▶ _PAGE EXTRACT_:
Our food traditions – like turkey on Thanksgiving, cake
on birthdays or pizza on Thursday – are familiar patterns,
often paired with a happy occasion or a particular season.
Of course, food traditions were new at some point in time
for someone.
At times in your life, it’s likely you, too, modified
a tradition or started a new one. You may have discovered
a food that was so good you wanted to make it a regular feature
at every holiday meal. Over time, a new tradition was born,
becoming even more special as the years went by.
People alter longstanding food traditions for many reasons.
For some insights into this phenomenon, I spoke with Marcie
Cohen Ferris, author of the recently published Matzoh Ball
Gumbo: Culinary Tales of the Jewish South (University of North
Carolina at Chapel Hill Press, 2005) and associate director
of the Carolina Center for Jewish Studies.
Her observations of Jews in the American South have led her
to conclude that how they adapt or adopt new traditions is
very specific to “place and family.”
Take the example of Jews in New Orleans, for instance.
From the early 1800s to today, Jews in New Orleans and along
the lower Mississippi integrated their lives – and cooking
heritage – with the Caribbean, Creole and African American
people who worked in their homes as cooks, Ferris wrote in
her book.
Mondays became “red beans and rice day,” because
that was the day that African American workers did the laundry.
Beans and rice could be put on the stove to cook all day,
freeing up workers to tend to other chores. Jews adopted “traditions
of the calendar,” including Mardi Gras, when the Jewish
Mardi Gras association tossed candy, beads, and gold-painted
bagels to folks along the parade route.
Those bagels, by the way, had the feather-light texture of
New Orleans French bread rather than the density of a traditional
Jewish bagel, Ferris wrote.
According to Ferris, Jews “kosherized” Creole
dishes. Her book, for example, includes recipes for fried
green tomatoes made with matzoh meal instead of bread crumbs,
and “dirty matzoh” dressing, a take-off on Creole
dirty rice.

▶ _GIVEN TASK A_: Translate this sentence from the food traditions passage into Spanish: "People alter longstanding food traditions for many reasons."

▶ _MATERIAL FOR THE TASK_:
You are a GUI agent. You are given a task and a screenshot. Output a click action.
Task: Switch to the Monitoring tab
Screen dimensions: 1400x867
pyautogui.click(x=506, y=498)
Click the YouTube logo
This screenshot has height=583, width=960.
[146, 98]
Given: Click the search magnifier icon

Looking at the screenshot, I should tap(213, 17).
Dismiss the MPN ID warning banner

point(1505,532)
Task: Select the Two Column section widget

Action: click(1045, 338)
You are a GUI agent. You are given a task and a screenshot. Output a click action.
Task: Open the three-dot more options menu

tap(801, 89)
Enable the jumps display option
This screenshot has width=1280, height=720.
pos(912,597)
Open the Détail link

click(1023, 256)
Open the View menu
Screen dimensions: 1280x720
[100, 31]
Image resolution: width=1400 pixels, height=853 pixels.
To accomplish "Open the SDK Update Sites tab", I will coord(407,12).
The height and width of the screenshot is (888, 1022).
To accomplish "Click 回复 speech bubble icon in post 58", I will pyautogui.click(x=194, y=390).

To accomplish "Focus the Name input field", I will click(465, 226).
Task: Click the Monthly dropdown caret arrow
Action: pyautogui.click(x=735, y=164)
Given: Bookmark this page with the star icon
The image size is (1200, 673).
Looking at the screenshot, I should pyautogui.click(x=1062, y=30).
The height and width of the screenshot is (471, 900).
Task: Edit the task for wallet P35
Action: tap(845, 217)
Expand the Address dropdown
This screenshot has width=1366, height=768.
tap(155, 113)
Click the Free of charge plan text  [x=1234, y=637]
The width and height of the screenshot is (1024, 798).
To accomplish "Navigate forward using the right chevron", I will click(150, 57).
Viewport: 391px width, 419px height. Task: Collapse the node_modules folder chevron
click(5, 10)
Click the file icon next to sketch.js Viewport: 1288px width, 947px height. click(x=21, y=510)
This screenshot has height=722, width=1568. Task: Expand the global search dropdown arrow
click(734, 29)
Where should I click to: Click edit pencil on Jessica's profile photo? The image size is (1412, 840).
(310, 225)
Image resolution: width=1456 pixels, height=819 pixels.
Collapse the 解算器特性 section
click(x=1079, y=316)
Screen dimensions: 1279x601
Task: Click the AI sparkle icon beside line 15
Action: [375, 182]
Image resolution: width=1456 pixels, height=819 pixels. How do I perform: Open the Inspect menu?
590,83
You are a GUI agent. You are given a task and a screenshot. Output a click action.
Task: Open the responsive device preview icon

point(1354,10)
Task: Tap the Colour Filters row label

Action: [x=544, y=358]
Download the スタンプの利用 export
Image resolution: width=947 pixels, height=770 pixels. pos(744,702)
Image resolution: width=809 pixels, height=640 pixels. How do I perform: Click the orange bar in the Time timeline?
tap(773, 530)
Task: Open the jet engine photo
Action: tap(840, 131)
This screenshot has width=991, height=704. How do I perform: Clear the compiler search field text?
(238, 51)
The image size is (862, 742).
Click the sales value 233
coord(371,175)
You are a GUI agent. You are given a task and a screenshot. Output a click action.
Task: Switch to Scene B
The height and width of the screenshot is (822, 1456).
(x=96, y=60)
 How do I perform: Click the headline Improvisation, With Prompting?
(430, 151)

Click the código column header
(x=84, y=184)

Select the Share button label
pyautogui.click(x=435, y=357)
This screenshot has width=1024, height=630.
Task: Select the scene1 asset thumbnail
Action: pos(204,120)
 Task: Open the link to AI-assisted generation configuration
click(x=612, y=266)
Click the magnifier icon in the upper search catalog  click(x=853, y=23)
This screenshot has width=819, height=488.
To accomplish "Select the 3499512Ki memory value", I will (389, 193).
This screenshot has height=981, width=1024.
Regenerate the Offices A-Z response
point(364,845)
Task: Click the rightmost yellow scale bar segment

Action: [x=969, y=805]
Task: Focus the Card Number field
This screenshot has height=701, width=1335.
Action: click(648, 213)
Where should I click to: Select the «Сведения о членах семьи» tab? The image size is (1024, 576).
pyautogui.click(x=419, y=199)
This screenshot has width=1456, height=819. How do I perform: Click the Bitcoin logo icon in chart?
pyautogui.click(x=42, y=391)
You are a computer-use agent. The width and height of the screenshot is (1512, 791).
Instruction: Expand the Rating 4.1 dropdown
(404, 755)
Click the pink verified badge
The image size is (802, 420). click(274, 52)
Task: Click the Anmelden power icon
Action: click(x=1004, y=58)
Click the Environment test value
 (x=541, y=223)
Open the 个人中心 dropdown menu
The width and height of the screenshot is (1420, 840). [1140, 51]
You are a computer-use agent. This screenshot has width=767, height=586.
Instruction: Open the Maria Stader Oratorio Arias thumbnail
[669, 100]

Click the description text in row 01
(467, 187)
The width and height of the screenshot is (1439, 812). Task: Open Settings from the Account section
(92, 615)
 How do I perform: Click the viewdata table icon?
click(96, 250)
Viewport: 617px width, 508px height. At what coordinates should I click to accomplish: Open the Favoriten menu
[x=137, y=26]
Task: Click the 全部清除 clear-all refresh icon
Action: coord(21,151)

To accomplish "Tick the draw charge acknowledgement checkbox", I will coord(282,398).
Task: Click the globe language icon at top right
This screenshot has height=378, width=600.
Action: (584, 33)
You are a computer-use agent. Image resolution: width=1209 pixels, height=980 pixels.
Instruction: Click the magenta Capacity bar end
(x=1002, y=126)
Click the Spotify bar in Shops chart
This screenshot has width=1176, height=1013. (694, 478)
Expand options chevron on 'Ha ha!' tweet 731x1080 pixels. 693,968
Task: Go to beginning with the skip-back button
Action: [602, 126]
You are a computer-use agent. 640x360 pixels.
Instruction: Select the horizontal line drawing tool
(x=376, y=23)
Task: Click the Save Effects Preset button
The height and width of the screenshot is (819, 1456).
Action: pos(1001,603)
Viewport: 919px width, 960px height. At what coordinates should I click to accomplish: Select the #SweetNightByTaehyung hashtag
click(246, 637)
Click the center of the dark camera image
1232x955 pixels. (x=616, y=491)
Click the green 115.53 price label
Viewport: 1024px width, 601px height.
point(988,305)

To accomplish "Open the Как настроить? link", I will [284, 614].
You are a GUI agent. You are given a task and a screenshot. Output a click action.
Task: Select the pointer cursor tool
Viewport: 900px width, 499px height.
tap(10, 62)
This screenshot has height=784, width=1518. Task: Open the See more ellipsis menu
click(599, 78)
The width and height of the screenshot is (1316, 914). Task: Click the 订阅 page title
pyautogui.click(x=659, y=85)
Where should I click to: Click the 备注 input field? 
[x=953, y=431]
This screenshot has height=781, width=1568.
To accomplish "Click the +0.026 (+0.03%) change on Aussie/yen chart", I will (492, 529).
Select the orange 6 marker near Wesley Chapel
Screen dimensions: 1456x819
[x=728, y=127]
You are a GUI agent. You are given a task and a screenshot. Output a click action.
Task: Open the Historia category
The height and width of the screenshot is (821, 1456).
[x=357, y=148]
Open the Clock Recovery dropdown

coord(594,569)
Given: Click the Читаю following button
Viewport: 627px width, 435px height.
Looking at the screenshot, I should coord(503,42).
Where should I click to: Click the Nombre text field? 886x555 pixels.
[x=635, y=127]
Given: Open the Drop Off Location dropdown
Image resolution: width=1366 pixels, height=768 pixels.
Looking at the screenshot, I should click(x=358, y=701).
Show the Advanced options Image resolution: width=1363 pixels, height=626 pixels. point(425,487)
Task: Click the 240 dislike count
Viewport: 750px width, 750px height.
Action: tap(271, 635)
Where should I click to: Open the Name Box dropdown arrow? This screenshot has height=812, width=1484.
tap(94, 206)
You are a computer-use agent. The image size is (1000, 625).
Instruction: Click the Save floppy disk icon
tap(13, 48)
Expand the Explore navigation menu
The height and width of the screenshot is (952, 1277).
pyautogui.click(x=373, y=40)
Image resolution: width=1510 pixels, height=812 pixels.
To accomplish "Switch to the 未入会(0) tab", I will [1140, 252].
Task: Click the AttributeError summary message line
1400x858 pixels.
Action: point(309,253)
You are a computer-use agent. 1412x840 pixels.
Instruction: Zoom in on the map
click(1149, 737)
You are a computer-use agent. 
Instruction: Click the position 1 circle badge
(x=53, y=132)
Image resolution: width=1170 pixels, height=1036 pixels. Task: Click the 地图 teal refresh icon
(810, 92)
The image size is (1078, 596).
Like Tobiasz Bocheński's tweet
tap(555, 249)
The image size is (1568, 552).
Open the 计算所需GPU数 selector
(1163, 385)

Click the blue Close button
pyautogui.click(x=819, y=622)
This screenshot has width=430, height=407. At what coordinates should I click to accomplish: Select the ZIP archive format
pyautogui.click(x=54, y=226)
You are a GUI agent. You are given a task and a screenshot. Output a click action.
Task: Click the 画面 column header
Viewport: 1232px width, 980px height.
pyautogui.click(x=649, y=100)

▶ _GIVEN TASK B_: In the records, copy out verbatim the lines from the line with "Select the Share button label" up to and including the line with "Click the magnifier".

▶ _TASK RESULT A_: Las personas modifican las tradiciones culinarias arraigadas por muchas razones.

▶ _TASK RESULT B_:
Select the Share button label
pyautogui.click(x=435, y=357)
This screenshot has width=1024, height=630.
Task: Select the scene1 asset thumbnail
Action: pos(204,120)
 Task: Open the link to AI-assisted generation configuration
click(x=612, y=266)
Click the magnifier icon in the upper search catalog  click(x=853, y=23)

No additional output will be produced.